Why do some companies endlessly regenerate when most others have their moment in the sun, then sooner or later buckle under new competition and wither away? What is the elixir of business reinvention that some companies seem to have ready access to and others struggle to find? Can you bottle it? Does it take the natural-born leadership of a rare and especially forceful character to drive it through an organization — like Bezos at Amazon, or Nadella at Microsoft, or media greats Rupert Murdoch and the much less well known Koos Bekker — or can it be acquired and sustained through management practice?
I think it can be acquired through management practice, but only when a leader shows the way. I’ve seen it happen, in companies big, and small. Reinvention isn’t a magic formula, but it can be bred into any company’s culture to bring new energy and new thinking to employees nostalgic for the past or seduced by present success.
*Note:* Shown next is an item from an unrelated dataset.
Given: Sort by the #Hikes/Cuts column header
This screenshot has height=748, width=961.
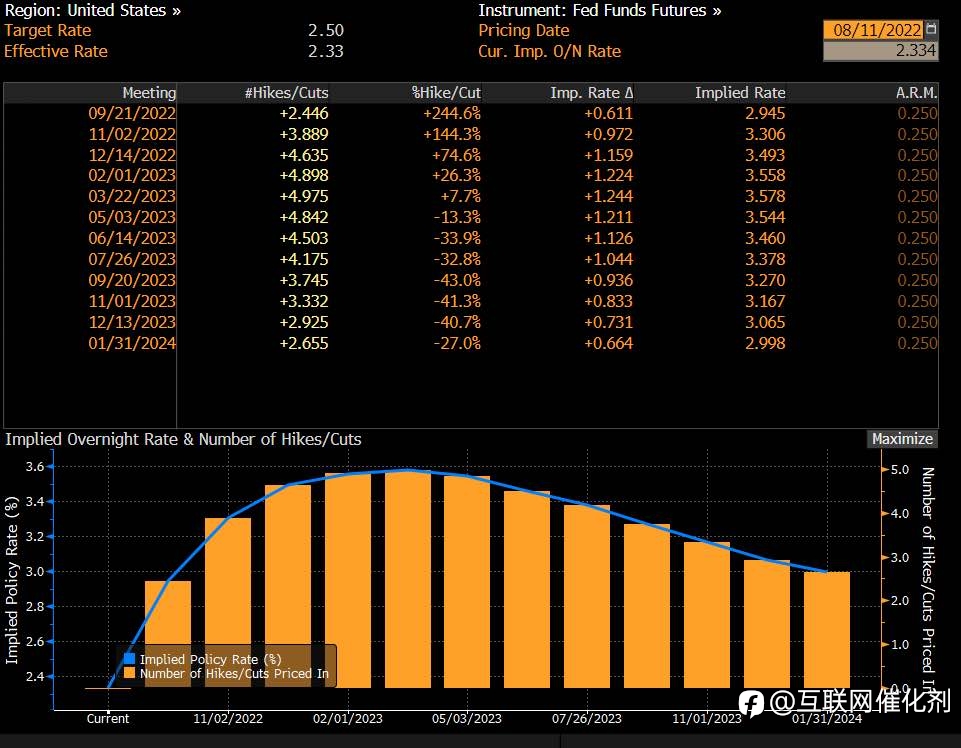Looking at the screenshot, I should point(286,93).
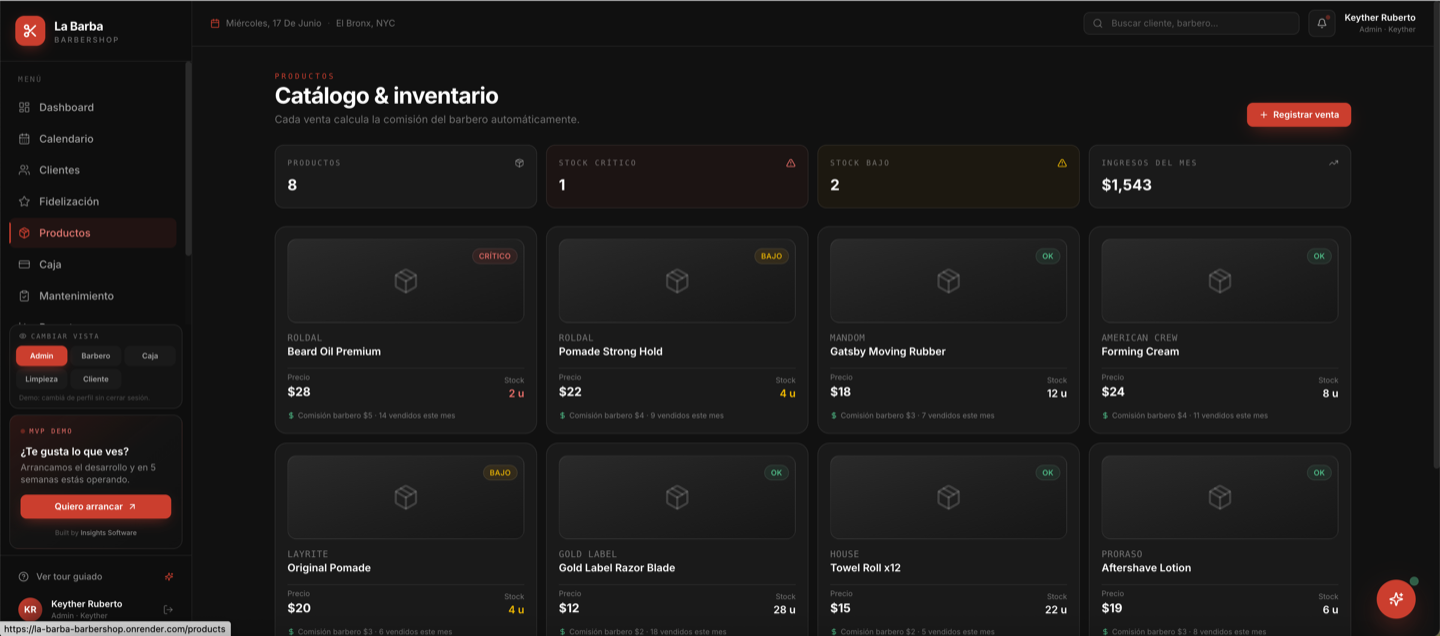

This blog is as much about the human failings of people at all levels of the enterprise in challenging times as it is about the collapse of the newspaper business itself.
Any leader worried about the future must first build a culture that welcomes it. They must surround themselves with people who share their natural instinct for directness and urgency, who are curious, even restless, who question standard practice and loath bureaucratic process, who want their careers to matter, who remain passionately committed to a sense of the commonweal, who are always open to a new idea and who would never, ever let their own sense of self-importance get in the way of listening to it. People, in other words, just like them. And, since you’re reading this, like you, too.
This was never, you see, about the future of newspapers themselves. It was always about the search to discover assets within them that might prove useful for digital adventuring. The outcome of that search would depend entirely on a willingness to re-think everything about the business; the product, the revenue sources, the competitive fit, and the economics. But a search like that can be fruitful only when the right culture is in place.
How do you create a culture like this? How do you sustain it? How do you get managers at every level of the enterprise to commit to it and thrive within it? How do you find the right balance between stewardship and innovation, between short-term results and long-term positioning? How do you encourage risk-taking? How should a new business be positioned relative to the core business? What techniques can be used to efficiently test new ideas? Where do you find innovators, how do you interview and recruit them, how do you reward and keep them?
“There is nothing new in the world except the history you do not know.” Harry Truman
These questions are hardly original. But you might find that my perspective on them is. No matter where you work or what your title happens to be, I hope BlastofWinter will encourage you to think fearlessly and independently as you build your own career. And then maybe one day, when you find yourself in charge, you’ll know how to build a culture that is clear and strong, a culture that stands above any one individual, a culture that regenerates and wins, over and over again.